Washington D.C., May 27, 2021 / 14:01 pm (CNA).
A religious liberty law firm says a national newspaper edited a gender description in an opinion piece by one of its clients, attributing the changes made after publication to “hurtful language.”
Chelsea Mitchell, a female track-and-field runner, is one of several athletes represented by Alliance Defending Freedom (ADF) who are challenging Connecticut’s transgender sports policy. She had penned a May 22 opinion piece in USA Today arguing that “males have massive physical advantages” over biological female athletes – referring to her lawsuit over having to compete against biological males identifying as transgender females.
Elizabeth Ray, director of media relations for ADF, told CNA that USA Today published Mitchell’s opinion piece on Saturday, May 22. On May 26, however, Mitchell’s words “male runners” – referring to males identifying as transgender females – were amended to “transgender runners.”

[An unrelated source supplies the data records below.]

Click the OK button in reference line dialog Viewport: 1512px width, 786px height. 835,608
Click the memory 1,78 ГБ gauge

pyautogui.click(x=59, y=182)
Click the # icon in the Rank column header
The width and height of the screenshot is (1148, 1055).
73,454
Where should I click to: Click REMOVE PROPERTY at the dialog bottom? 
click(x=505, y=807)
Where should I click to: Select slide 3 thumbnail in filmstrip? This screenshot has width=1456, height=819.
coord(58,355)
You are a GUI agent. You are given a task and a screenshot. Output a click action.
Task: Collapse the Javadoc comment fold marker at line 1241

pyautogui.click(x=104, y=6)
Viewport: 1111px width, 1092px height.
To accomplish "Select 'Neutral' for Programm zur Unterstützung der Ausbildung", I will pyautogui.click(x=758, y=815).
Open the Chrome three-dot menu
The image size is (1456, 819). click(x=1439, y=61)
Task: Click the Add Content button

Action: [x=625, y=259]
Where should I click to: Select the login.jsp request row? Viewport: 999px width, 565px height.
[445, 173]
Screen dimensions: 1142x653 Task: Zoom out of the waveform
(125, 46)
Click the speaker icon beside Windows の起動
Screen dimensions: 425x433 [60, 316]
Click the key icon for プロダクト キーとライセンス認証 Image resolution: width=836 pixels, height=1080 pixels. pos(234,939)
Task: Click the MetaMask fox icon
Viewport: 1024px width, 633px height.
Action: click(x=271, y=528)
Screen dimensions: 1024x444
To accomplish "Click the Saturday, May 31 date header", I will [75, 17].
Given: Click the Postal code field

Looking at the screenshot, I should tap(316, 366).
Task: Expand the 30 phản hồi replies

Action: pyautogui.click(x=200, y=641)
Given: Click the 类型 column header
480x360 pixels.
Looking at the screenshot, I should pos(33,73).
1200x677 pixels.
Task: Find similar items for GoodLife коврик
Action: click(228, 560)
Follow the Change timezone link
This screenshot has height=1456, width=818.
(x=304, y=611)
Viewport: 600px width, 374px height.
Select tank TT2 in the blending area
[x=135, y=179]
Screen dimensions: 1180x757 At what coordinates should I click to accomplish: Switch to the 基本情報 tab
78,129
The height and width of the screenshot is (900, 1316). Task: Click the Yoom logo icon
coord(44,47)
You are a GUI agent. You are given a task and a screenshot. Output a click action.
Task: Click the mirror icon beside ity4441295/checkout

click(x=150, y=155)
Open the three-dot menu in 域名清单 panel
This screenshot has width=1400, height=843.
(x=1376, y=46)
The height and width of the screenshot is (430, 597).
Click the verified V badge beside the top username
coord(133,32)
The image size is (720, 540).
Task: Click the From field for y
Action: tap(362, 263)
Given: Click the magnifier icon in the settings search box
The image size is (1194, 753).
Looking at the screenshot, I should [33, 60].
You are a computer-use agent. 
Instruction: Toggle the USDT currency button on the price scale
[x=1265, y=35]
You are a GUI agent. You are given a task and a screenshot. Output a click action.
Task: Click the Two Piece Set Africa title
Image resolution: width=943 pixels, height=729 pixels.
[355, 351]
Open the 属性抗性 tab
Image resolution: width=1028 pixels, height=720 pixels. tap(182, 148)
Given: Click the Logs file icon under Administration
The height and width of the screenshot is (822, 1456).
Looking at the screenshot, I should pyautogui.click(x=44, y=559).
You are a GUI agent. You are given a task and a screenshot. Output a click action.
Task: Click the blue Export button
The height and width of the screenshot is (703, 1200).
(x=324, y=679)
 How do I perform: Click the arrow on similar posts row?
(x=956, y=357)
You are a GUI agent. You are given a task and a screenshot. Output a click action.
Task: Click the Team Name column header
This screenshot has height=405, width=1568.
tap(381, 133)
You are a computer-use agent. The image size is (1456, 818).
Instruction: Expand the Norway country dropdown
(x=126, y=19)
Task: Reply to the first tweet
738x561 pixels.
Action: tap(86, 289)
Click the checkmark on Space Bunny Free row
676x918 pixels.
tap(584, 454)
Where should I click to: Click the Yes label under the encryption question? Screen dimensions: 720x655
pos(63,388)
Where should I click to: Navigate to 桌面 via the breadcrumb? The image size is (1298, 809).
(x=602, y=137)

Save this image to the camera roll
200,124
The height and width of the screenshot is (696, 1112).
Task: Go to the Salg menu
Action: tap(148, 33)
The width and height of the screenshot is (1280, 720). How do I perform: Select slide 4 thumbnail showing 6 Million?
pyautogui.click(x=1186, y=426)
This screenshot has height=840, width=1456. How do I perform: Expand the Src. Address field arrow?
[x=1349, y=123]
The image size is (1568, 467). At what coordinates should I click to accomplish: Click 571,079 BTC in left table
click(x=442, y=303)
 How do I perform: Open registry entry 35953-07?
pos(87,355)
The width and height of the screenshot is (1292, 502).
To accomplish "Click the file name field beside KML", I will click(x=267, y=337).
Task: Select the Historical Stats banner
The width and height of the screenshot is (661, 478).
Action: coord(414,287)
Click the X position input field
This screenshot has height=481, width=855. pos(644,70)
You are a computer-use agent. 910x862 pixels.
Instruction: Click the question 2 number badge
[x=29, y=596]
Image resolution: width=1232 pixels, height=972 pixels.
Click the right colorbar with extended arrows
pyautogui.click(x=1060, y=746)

An editor’s note was added to her piece, stating: “This column has been updated to reflect USA TODAY’s standards and style guidelines. We regret that hurtful language was used.”
Ray said that the publication did not notify ADF or Mitchell of the changes. She said that ADF has requested the second sentence regarding “hurtful language” in the editor’s note be removed.
A spokesperson for USA Today did not immediately respond to a request for comment from CNA on what changes were made and what “hurtful” language was used in the article.
“The editors put words into Chelsea’s mouth without notice and after the piece was published,” Ray said, adding if the newspaper “determined an editor’s note was desired, it could have done so without altering Chelsea’s words.”
“Assigning ‘hurtful’ motives to her at the top of her own opinion piece is an insult,” Ray said. “Chelsea used the term ‘male’ only to refer logically to the biology of the competitors she raced against, which is the primary point of the piece and important for context. There can be no argument that the transgender athletes that she competed against are biologically male.”
Mitchell is part of a legal challenge to a Connecticut Interscholastic Athletic Conference policy allowing transgender students to compete in single-sex athletic events opposite their biological sex.
Beginning in 2017, two males identifying as transgender females competed in girls’ track competitions, ultimately winning 15 state championship titles between them. Four female athletes sued over the state’s policy, claiming that having to compete against biological males was unfair and a violation of Title IX.
“Every time I walk up to the starting line, I try to tell myself that I can overcome the unfair odds — I can win, even though the race is stacked against me,” Mitchell wrote in her piece.
Mitchell did defeat one of the two runners, Terry Miller, in a 2020 state championship 55-meter race, according to the AP.
A federal district court dismissed the girls’ lawsuit last month, but they are appealing the ruling to the U.S. Court of Appeals for the Second Circuit, ADF announced on Wednesday.
Federal district court judge Robert Chatigny had ruled in April that the two biological male runners who competed with the four girls have since graduated high school, adding that there is “no indication” that a runner identifying as transgender female will be competing in girls’ track events next year. Thus, the request for an injunction in the case was “moot,” he wrote.
“Males will always have inherent physical advantages over comparably talented and trained girls. Those differences are why we have girls’ sports in the first place. Unfortunately, the district court chose to ignore our clients’ demoralizing experiences of losing to male runners, so we have appealed to the 2nd Circuit,” Holcomb stated.